Ahora que las relaciones entre España y Marruecos se complican por problemas meramente estéticos, por cuestiones que a la inmensa mayoría de los marroquíes y de los españoles les perece que se pueden tratar sin tantos aspavientos y sin regalar carnaza gratuita a esos que aprovechan cualquier disputa para azuzar el odio, por asuntos creados para desviar la atención de otros más acuciantes, veo una foto del barco “Ibn Batouta” y esta simple estampa me es suficiente para añorar Marruecos y a su gente. Tras estos meses de pandemia, anhelo volver a viajar hasta allí, necesito regresar a la tierra amada, abrazar a los amigos.
Ese barco pintado de blanco y amarillo era un ferry de la compañía Limadet (Lignes Maritimes du Detroit) que unió, que nos unió, a partir de julio de 1966. Cubría la travesía entre Tánger y Málaga. Luego, años después, pasó a realizar la ruta de Tánger a Algeciras.
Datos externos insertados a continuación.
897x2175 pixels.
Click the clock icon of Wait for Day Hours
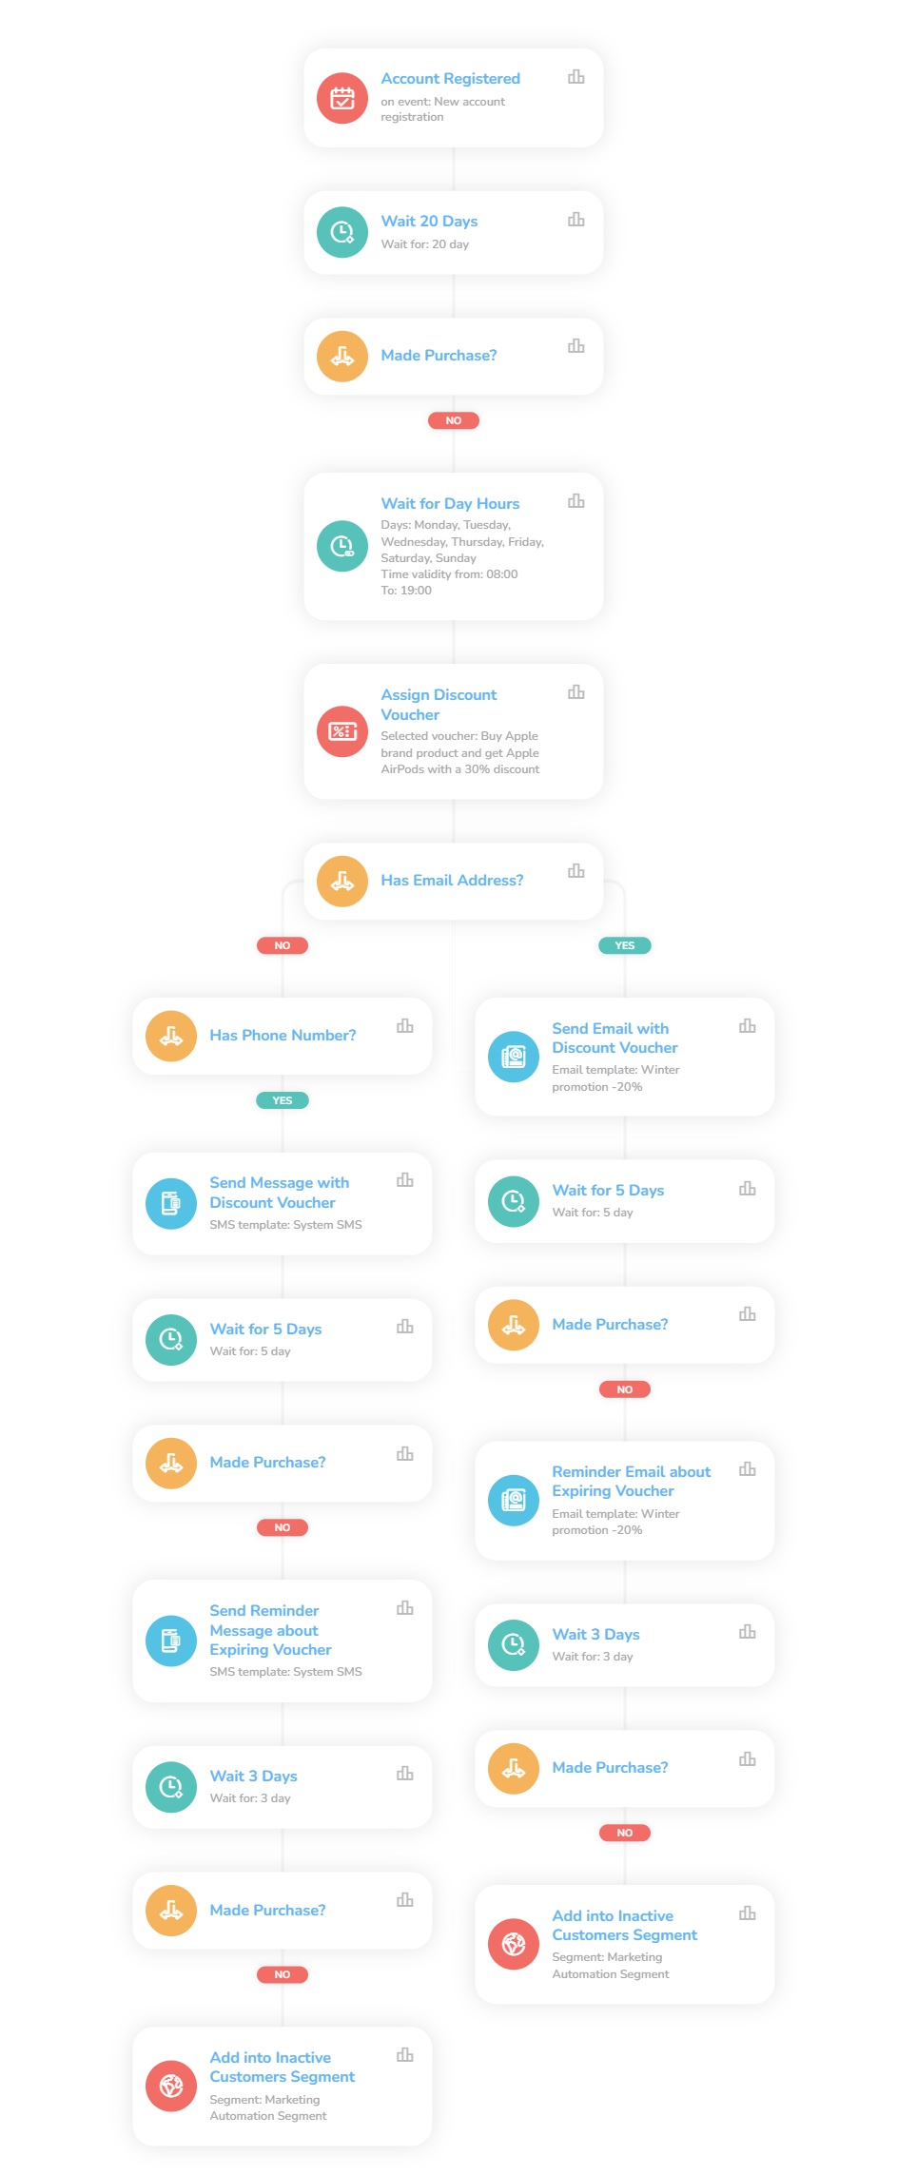coord(342,546)
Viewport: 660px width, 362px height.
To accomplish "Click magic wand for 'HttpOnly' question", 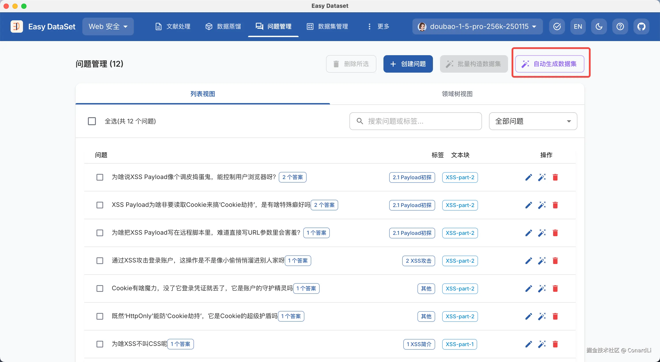I will click(542, 316).
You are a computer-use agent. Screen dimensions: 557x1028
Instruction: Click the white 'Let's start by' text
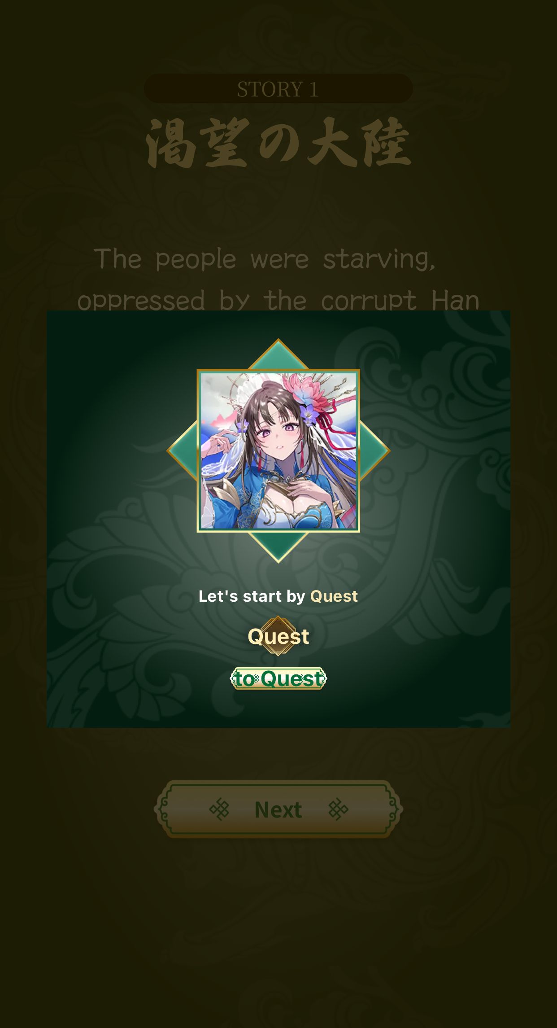pyautogui.click(x=252, y=596)
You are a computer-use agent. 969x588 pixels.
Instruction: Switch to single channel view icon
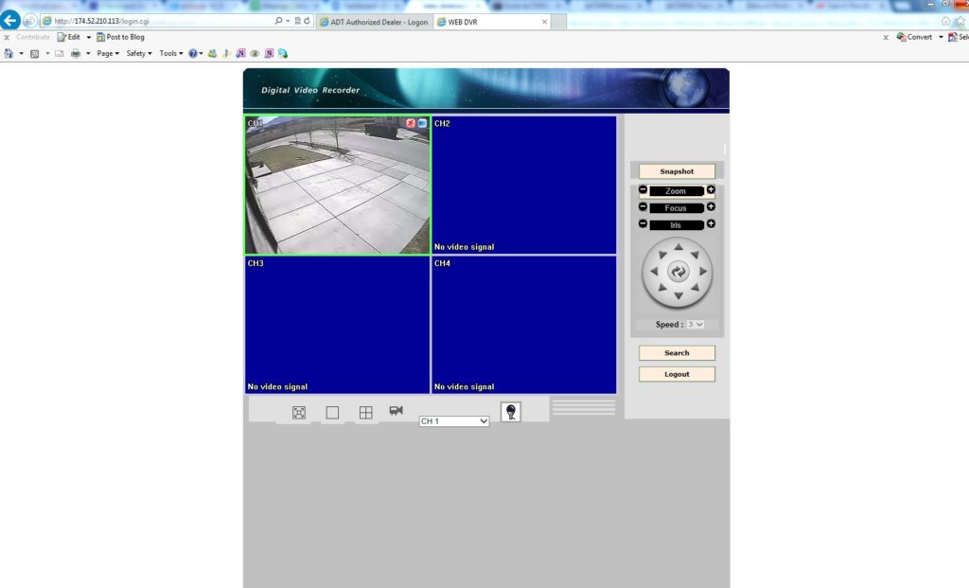pos(333,411)
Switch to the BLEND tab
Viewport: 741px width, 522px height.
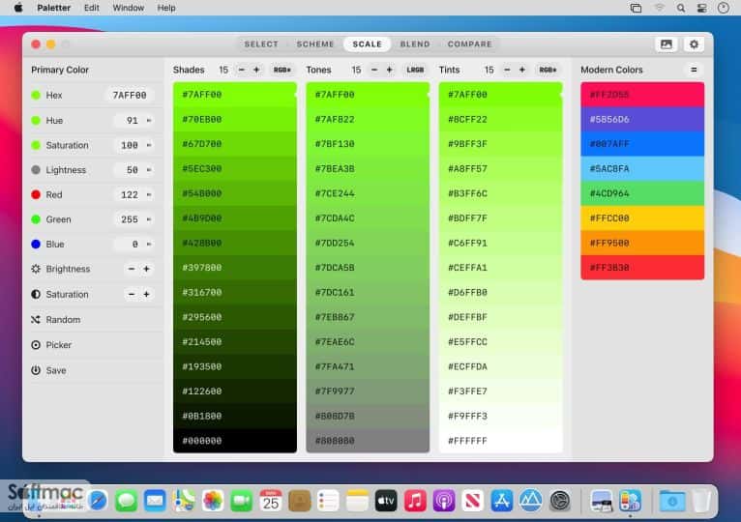tap(415, 44)
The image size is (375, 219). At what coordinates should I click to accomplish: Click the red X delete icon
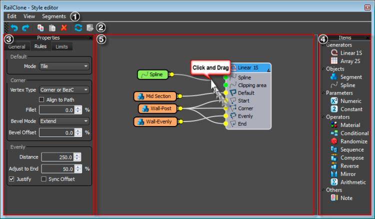coord(64,28)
El “Ibn Batouta” era mi barco. Yo era un niño y ese ferry me parecía un gigante. Recuerdo que, en las vacaciones de verano, dejábamos Larache montados en el Renault 10 de mis padres, también amarillo, con matrícula marroquí, y llegábamos al puerto de Tánger y ahí comenzaba la pesadilla de mi padre. Meter el vehículo en el barco era entonces toda una maniobra de pericia, porque los operarios deslizaban dos largas y estrechas planchas que unían el muelle a la boca de la bodega del “Ibn Batouta” y los coches debían introducir sus ruedas justo en esos dos railes metálicos mientras el ferry se balanceaba. Mi padre sudaba cada vez que se enfrentaba a esa prueba, temiendo no acertar y que el coche quedara colgado en el aire o, peor aún, pudiese caer al agua. Pasado ese mal trago, que se repetía al desembarcar, llegábamos a Málaga, donde residían mis abuelos maternos, que nos esperaban ansiosos por tener noticias de Larache, que ellos habían tenido que dejar en el 57 y que tanto añoraban.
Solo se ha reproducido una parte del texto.